# How do I install software on a server so everyone can use it ?



## tomwi11is (Jul 31, 2006)

At work, I have to make sure everyone is able to access and use this piece of software, it is called Alpha Law Vantage, but it doesnt really matter what it is. For this example lets say it is Microsoft Word. Could anyone tell me how I would go about installing Microsoft Word onto a server so that eveyone that is connected to the network can use it ? I really need some help guys, please help me out. P.S I am a computer engineer, so I know alot about computers, just not much about servers, so I should be able to understand you, so any expert help would be greatly appriatiated.

Thanks.


----------



## Bob Cerelli (Nov 3, 2002)

Typically programs like Word need to be installed on each computer. 

As far as Alpha Law Vantage, you would need to check with the manufacturer of the software to see if can be installed the way you want or not. They would know best.


----------



## tomwi11is (Jul 31, 2006)

Thanks for the reply. I understand that Word would have to be installed on each machine, but isnt there a way of installing it on the server so that everyone can access the files that are used by the software, say word from the server rather than locally on their own C Drives ? I thought you could create a group policy or something that would allow the software to be installed on everyone's computer who is in that group ? Does anyone know how to do this ?


----------



## JohnWill (Oct 19, 2002)

Well, if you get that working, it would certainly increase network traffic, not exactly a desirable thing to do.


----------



## Bob Cerelli (Nov 3, 2002)

I was with a group a Boeing that had worked closely with Microsoft on this years ago. Against our recommendation we were still asked to proceed.
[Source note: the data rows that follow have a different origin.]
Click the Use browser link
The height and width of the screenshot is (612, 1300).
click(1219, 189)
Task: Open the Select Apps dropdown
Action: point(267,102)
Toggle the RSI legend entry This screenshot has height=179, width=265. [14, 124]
There was never a way to completely install Office on the server, had a lot of support required to get it to work, did not affect network traffic that much, but turned out to be too much of a support hassle rather than just taking the little bit of relative time to install it on each computer.


----------



## JohnWill (Oct 19, 2002)

I also had a client that had it configured to run off the network (I had nothing to do with that, I was developing avionics for them). They finally stopped trying to run it that way, multiple issues, and their IT folks claimed it was impacting the network. Remember, those were the days of 10mbit networks, we had coax in the stone ages.


----------



## Bob Cerelli (Nov 3, 2002)

tomwi11is said:


> Thanks for the reply. I understand that Word would have to be installed on each machine, but isnt there a way of installing it on the server so that everyone can access the files that are used by the software, say word from the server rather than locally on their own C Drives ? I thought you could create a group policy or something that would allow the software to be installed on everyone's computer who is in that group ? Does anyone know how to do this ?
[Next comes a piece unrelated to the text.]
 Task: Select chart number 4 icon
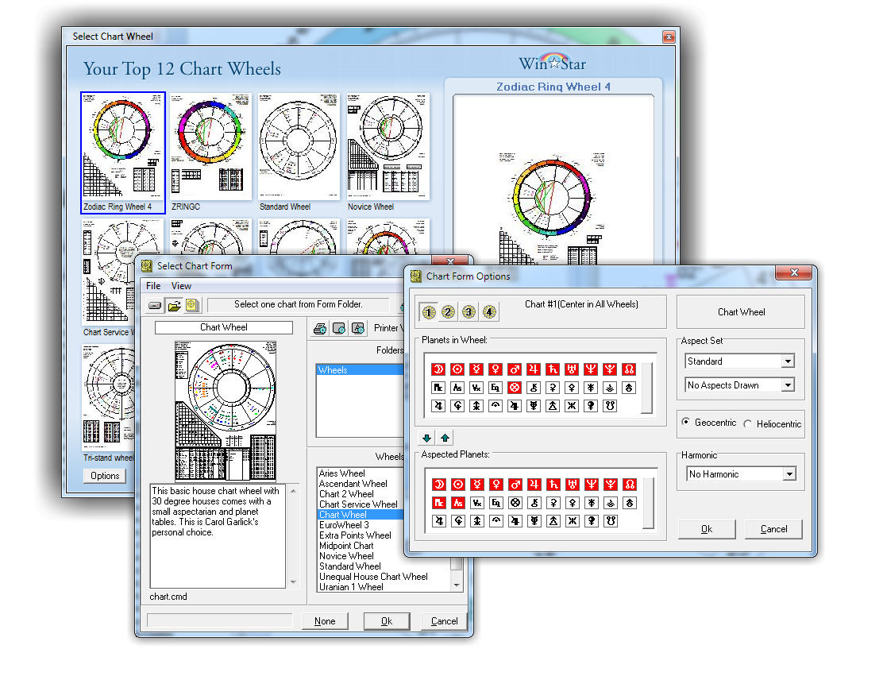pyautogui.click(x=489, y=312)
It's just not all that simple to do. Certainly not in comparison to how long it would take to just install the software on each computer. And of course there would be the licensing control issues.


----------



## jmwills (Sep 28, 2005)

We do this with one program and it is a pain but is easily enough done.
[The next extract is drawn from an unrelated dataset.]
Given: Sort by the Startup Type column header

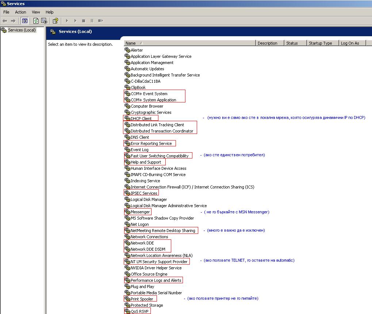Looking at the screenshot, I should tap(320, 43).
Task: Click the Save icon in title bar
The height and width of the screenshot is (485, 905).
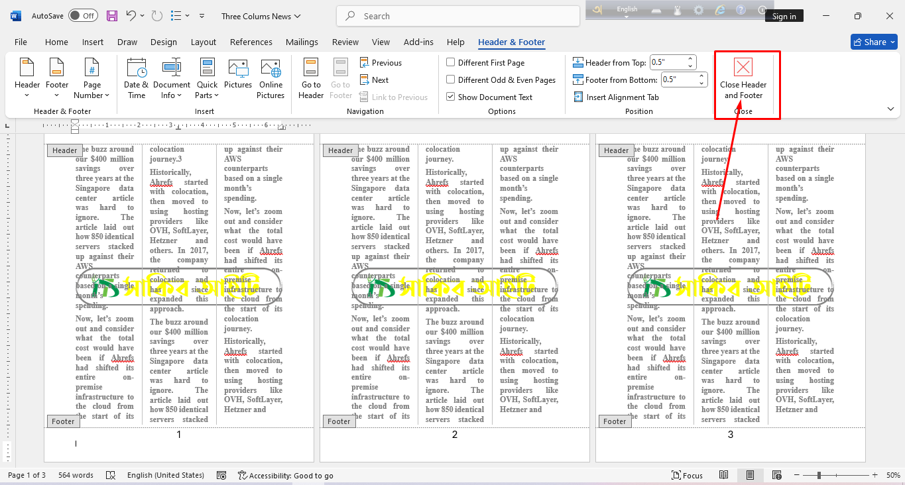Action: pos(112,16)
Load the program onthe Server as normal giving your Local Group or individual Accounts Modify permision on the executable file. Now go to each workstation and map a drive back to that folder. Go to the desktop and create a shortcut to the excutable file within the mapped drive.
Hope that made sense.


----------



## Jedi_Master (Mar 13, 2002)

Bob Cerelli said:


> It's just not all that simple to do. Certainly not in comparison to how long it would take to just install the software on each computer. And of course there would be the licensing control issues.


Agree here...

If the program isn't designed for multiple users, you will have problems...

You will probably see locked file issues, file in use errors ect...

Best thing to do is like Bob said...check with the people who wrote the program, that way you are covered with the licensing issues, and multiple users...

JMO...


----------



## jmwills (Sep 28, 2005)

Our program is a simple database program to check the value of Savings Bonds.


----------